Flick gestiona a Lamine

Lo mejor que le puede pasar a Lamine es que lo gestione Flick. El jugador blaugrana salió enfadado del Metropolitano con el asistente técnico José Ramón de la Fuente y porque después de realizar un partidazo no marcó un gol. El entrenador germano restó importancia a todo, apoyó al futbolista, lo elogió y definió lo que significa emocionalmente tener apenas 18 años.

Lamine es un tipo con una fuerte personalidad. Lo demuestra dentro del campo y fuera. Es capaz de contestar rápido y con contundencia a los gritos racistas de Cornellà, hacer una exhibición de regates ante el Atlético y ser generoso en las asistencias. Y enfadarse contra el mundo. Con otros técnicos más preocupados por su imagen o con un ego alto, Lamine se perdería las buenas enseñanzas de Flick. No trasciende, pero es posible que en algún momento a Lamine se le haya dicho en privado que no pasa nada, pero que los goles del Barça se celebran. Eso sí. Cuando se marca el 1-2 en el Metropolitano hay que alegrarse. El equipo siempre está por encima de todo.

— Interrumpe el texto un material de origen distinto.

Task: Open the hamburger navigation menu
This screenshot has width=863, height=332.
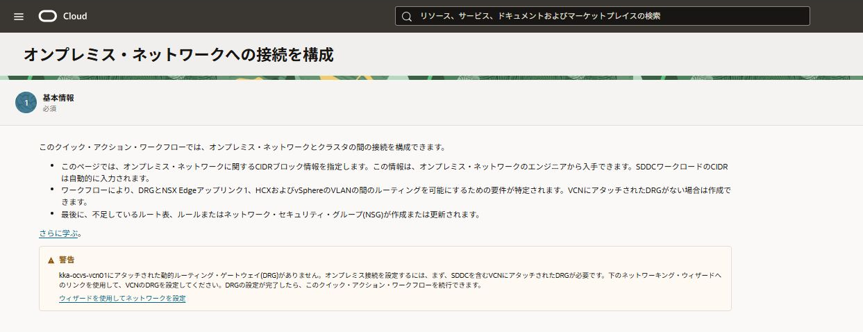Action: pyautogui.click(x=19, y=16)

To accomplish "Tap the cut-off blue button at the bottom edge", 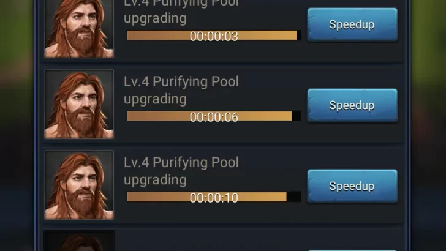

El equipo va a ser el que acabe decidiendo la eliminatoria entre Barça y Atlético. Todos. Los titulares y los que saldrán después. Y en los dos clubs. Quien tenga más espíritu solidario se va a llevar este duelo apasionante con muchos nombres propios pero la necesidad de ejercer un trabajo coral para lograr imponerse al otro. No es solo un enfrentamiento de estrellas ni de pizarra, es de conciencia colectiva. Y eso los dos entrenadores lo saben gestionar bien. Lo han demostrado. Para el Barça la clave es que no existen dos partidos, no hay vuelta y, en cambio, para el Atlético, que el segundo será en su fortín del Metropolitano. Europa está en juego.